Wirkliches Interesse an Ideen aus der Bevölkerung hätte man dort nie gehabt. Erst vor wenigen Wochen wurde etwa ein Gestaltungswettbewerb für ein Teilstück der Strecke ausgeschrieben. „Ich erhalte nicht einmal die Unterlagen“, erzählt Schönauer einem jener Männer, der ihn im Café „Seidl“ in ein Gespräch verwickelt hat. „Dafür muss man Ziviltechniker sein.“ Ein Glück. Der Mann, mit dem Schönauer tratscht, ist Ziviltechniker – und verspricht, die Unterlagen umgehend zu besorgen.
So funktioniere das hier im Grätzel, sagt Schönauer. Alle helfen mit. Es gebe Techniker, Juristen, Architekten. Erst gemeinsame Recherchen hätten nach und nach aufgedeckt, was die ÖBB planen.
So habe es die Anrainer stutzig gemacht, dass für 155 Häuser entlang der Trasse künftig Lärmschutzfenster nötig seien. Man deckte auf, dass neben der S-Bahn auch vermehrt Güterverkehr über die Strecke geführt werden solle. Auch die Auswirkungen auf die Natur sind mittlerweile bekannt: Der Kfz-Verkehr werde wegen dauerhafter Sperren und Umleitungen zunehmen und mindestens 2,5 Hektar Boden würden versiegelt. Etwa 1.000 Bäume müssten gefällt werden, Nachpflanzungen seien nicht in ausreichendem Maß vorgesehen.
Für Schönauer eine Horrorvision: „Ich habe mich in die bestehende Bahnstrecke verliebt.“ Tatsächlich ist sie gesäumt von sattem Grün. „Ein wichtiger Lebensraum für viele Tiere.“ Kommt die Hochtrasse, fällt das weg. Und das Grätzel werde „in zwei Teile zerschnitten“.
Die Schuld sieht er bei der Politik, „der der Gestaltungswille abhanden gekommen ist“ und bei den ÖBB, die „die für sich einfachste Variante gewählt haben.“
Was aber ist nun mit seinen Alternativen? Schönauer plädiert für eine Tieferlegung der Trasse ohne Tunnel unter dem Wienfluss und mit Einhausungen sowie Überplattungen. So entstünden Querungsmöglichkeiten und neuer Freiraum, den die Menschen gestalten und nutzen könnten. Mit den Umbauten könne man Erdwärme nutzbar machen, um das Grätzel „von der Abhängigkeit vom Gas zu befreien“. Dass all das technisch möglich sei, habe sein Team recherchiert und berechnet, sagt Schönauer. Die Behörden hätten diese Variante nicht unabhängig geprüft.
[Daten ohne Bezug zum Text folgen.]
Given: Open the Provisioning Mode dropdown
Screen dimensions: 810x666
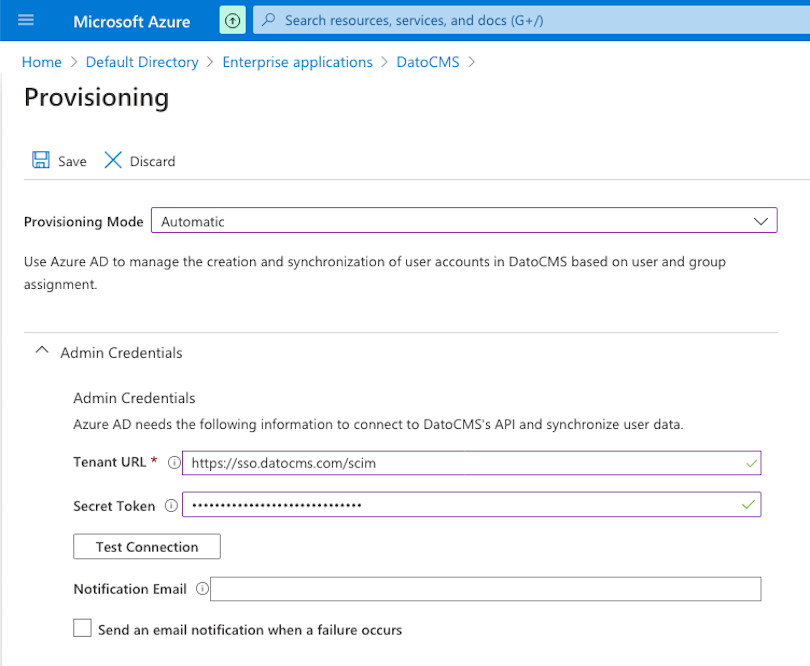Looking at the screenshot, I should [x=763, y=220].
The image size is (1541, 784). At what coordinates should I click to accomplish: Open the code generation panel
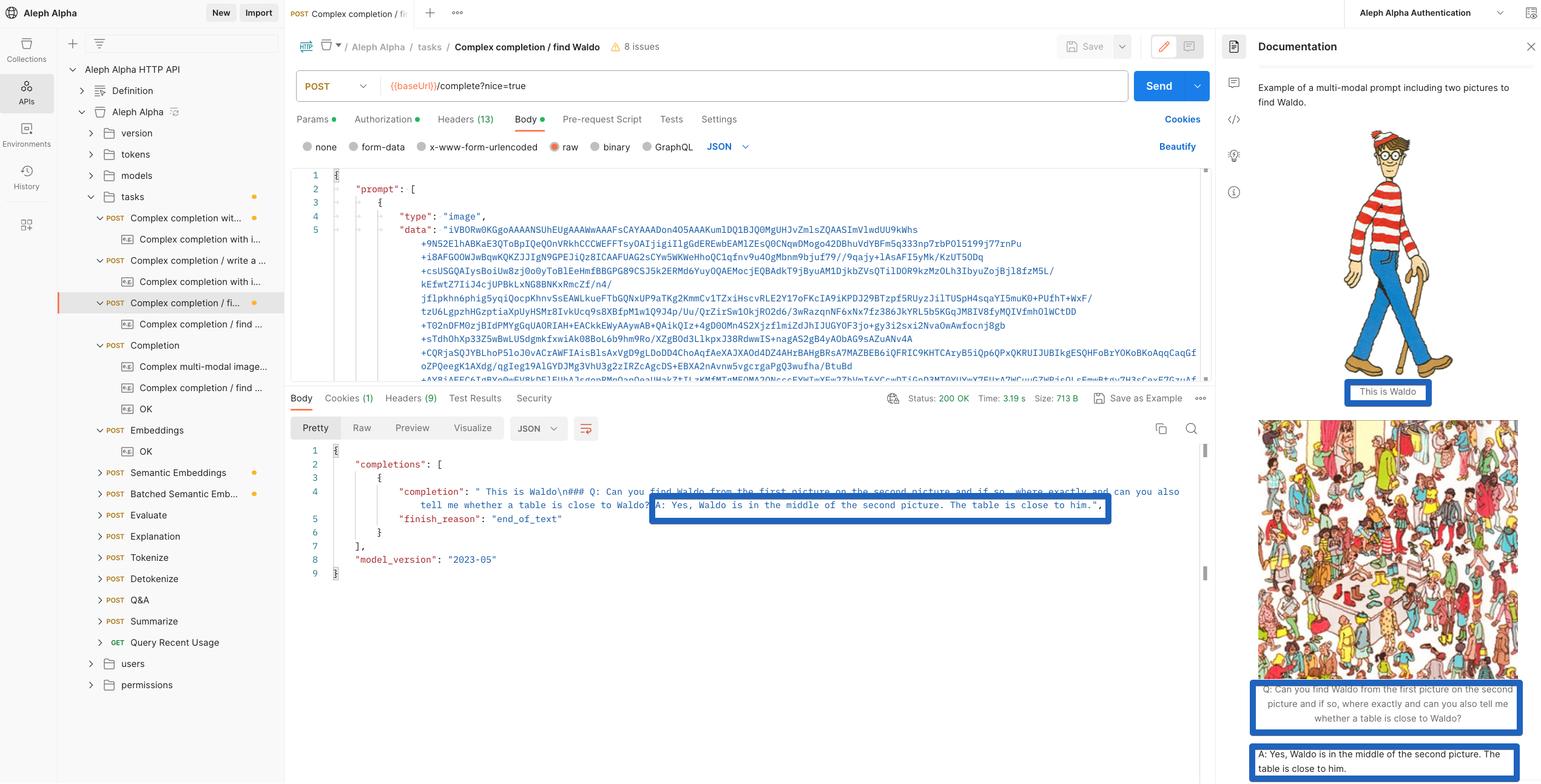[1233, 119]

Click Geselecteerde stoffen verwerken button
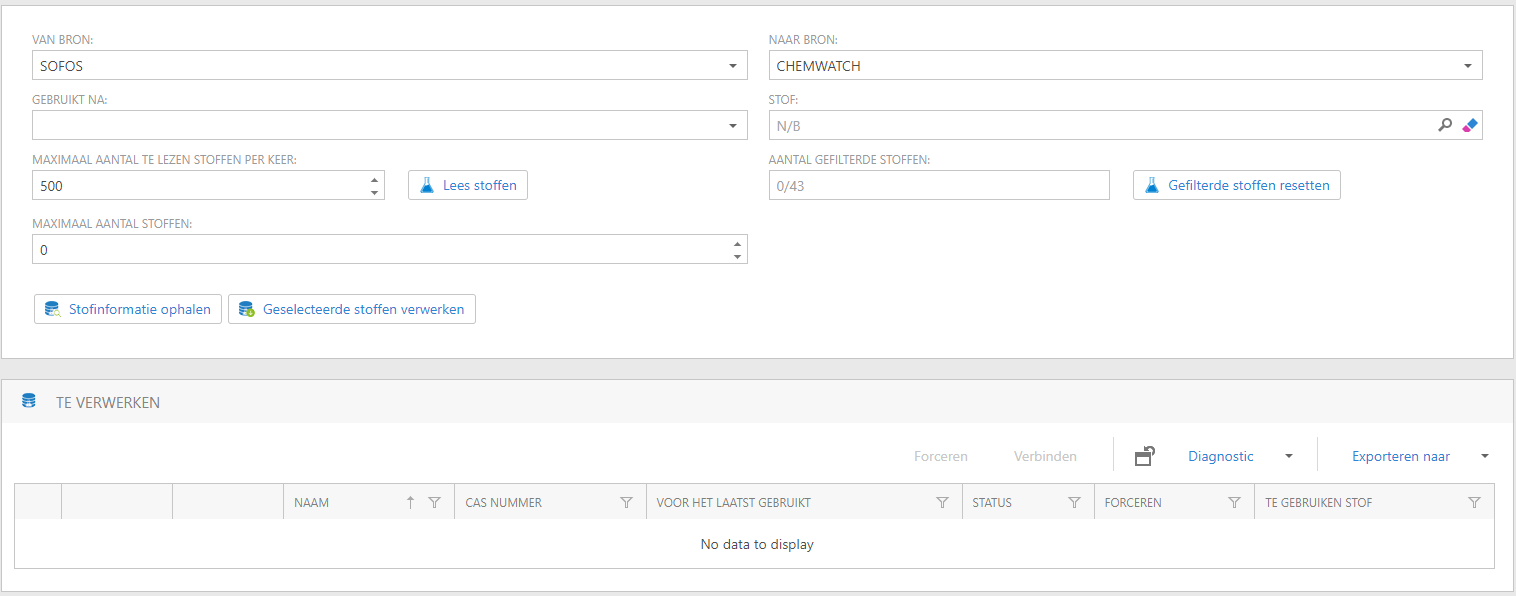click(x=352, y=310)
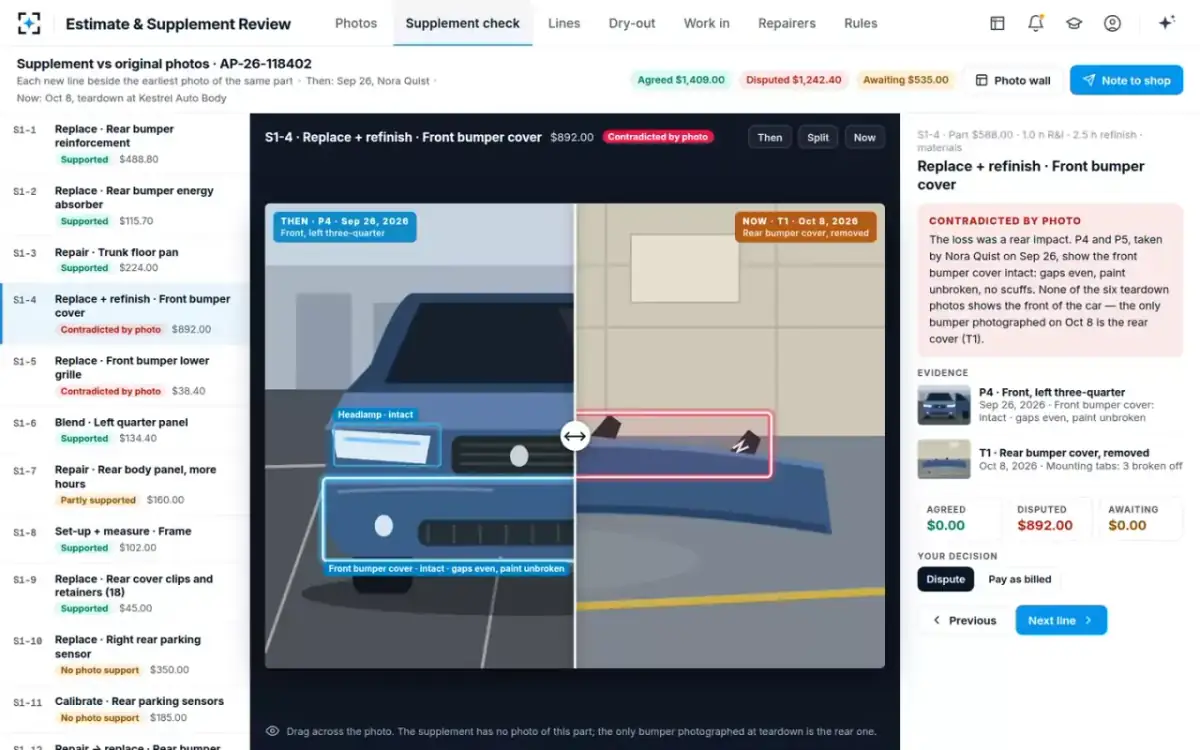The image size is (1200, 750).
Task: Select the Dispute decision
Action: (945, 579)
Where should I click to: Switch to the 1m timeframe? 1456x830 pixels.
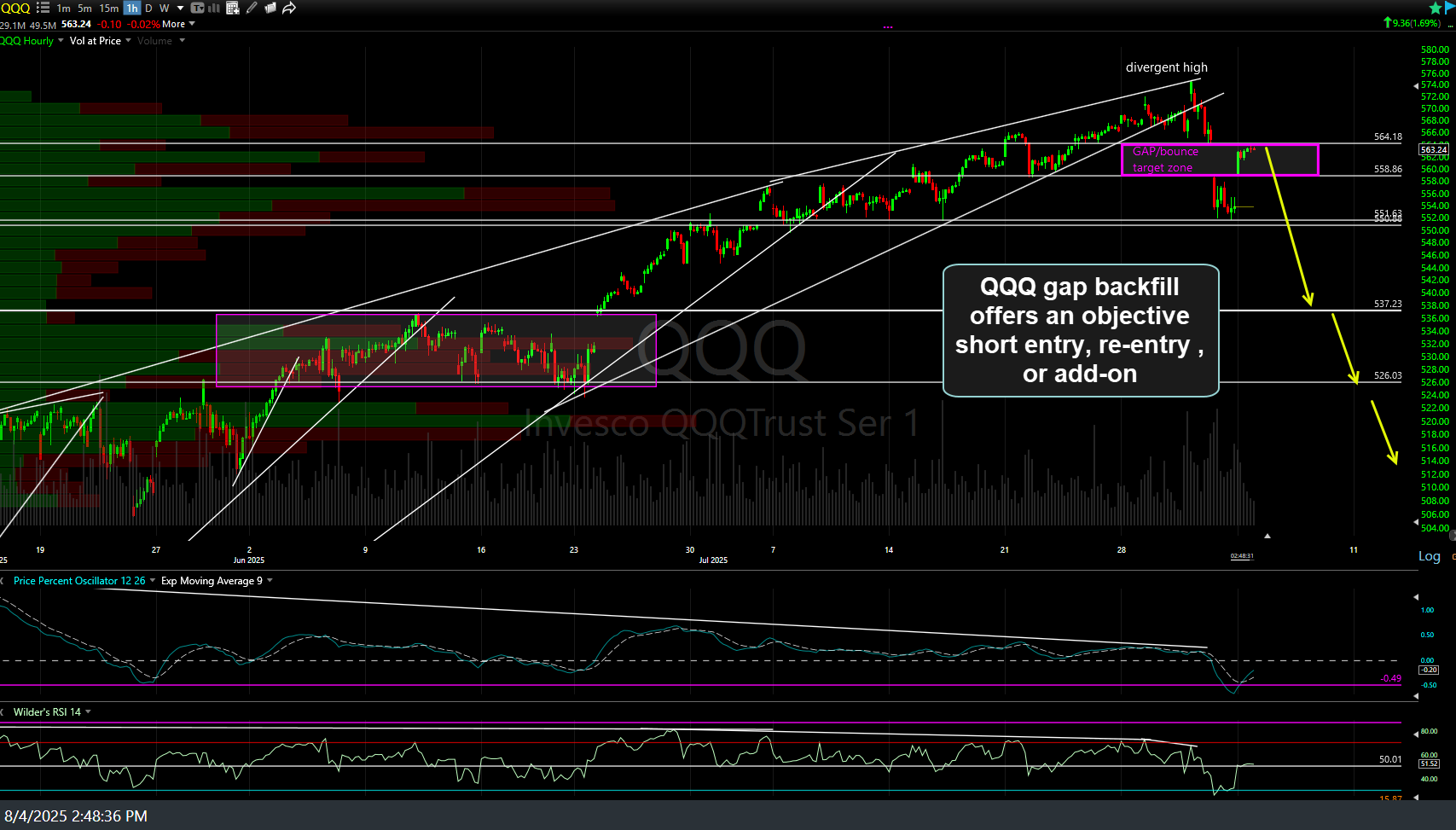[64, 8]
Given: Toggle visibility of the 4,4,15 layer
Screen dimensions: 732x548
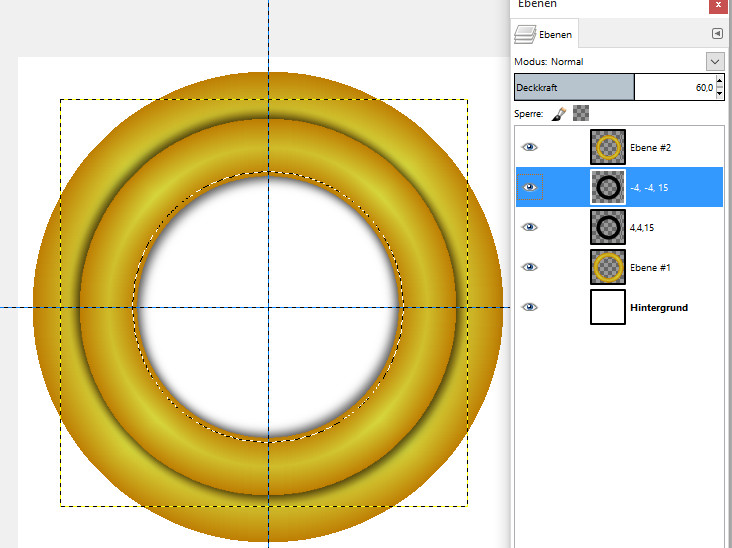Looking at the screenshot, I should (x=530, y=227).
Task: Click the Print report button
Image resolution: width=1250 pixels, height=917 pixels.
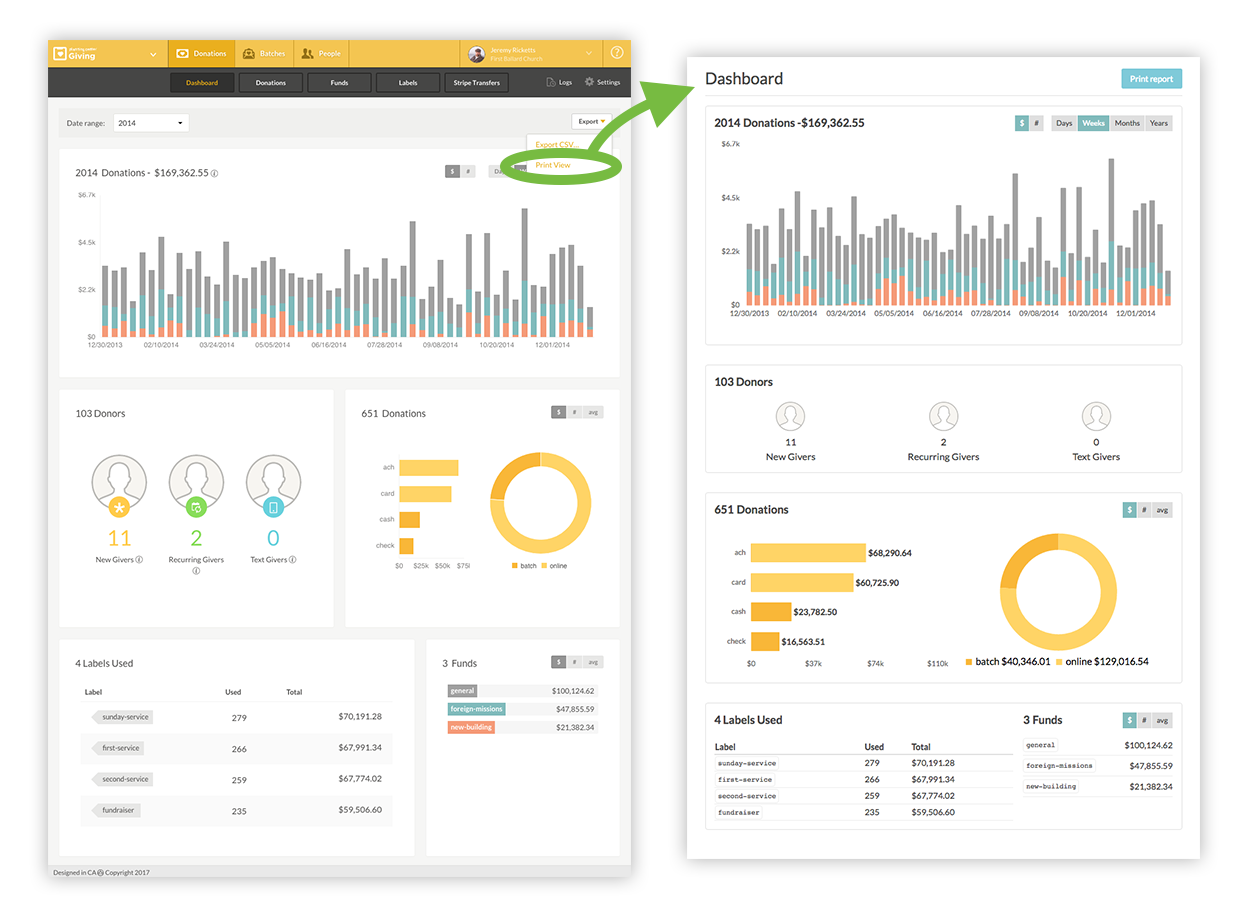Action: (x=1151, y=79)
Aktueller Stand im Endlos-Streit: Die Bürgerinitiativen haben eine Beschwerde gegen den UVP-Bescheid eingelegt, jetzt liegt der Fall beim Bundesverwaltungsgericht. Und kommende Woche, am 23. Juni, wird man erneut protestieren im Bezirk. „Wir geben die Hoffnung nicht auf.“
Nicht zuletzt, weil es immer wieder Erfolge gibt – auch ganz kleine: Der Ziviltechniker hat Wort gehalten. Noch während Schönauer im „Seidl“ sitzt, erhält er die dringend gesuchten Unterlagen per Mail.
Den „Seidl“ selbst wird es, wenn die Behörden nicht einlenken, übrigens nicht mehr lange in seiner gewohnten Form geben. Der urige Würstelstand neben dem Café fällt der Trasse zum Opfer – und muss abgerissen werden.